Records for processing:
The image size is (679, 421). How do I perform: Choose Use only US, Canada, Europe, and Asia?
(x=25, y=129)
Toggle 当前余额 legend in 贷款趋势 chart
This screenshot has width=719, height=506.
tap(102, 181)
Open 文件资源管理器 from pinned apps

Job: Count the lines in the entries above that contain "Asia", and give only the number.

Solution to this task: 1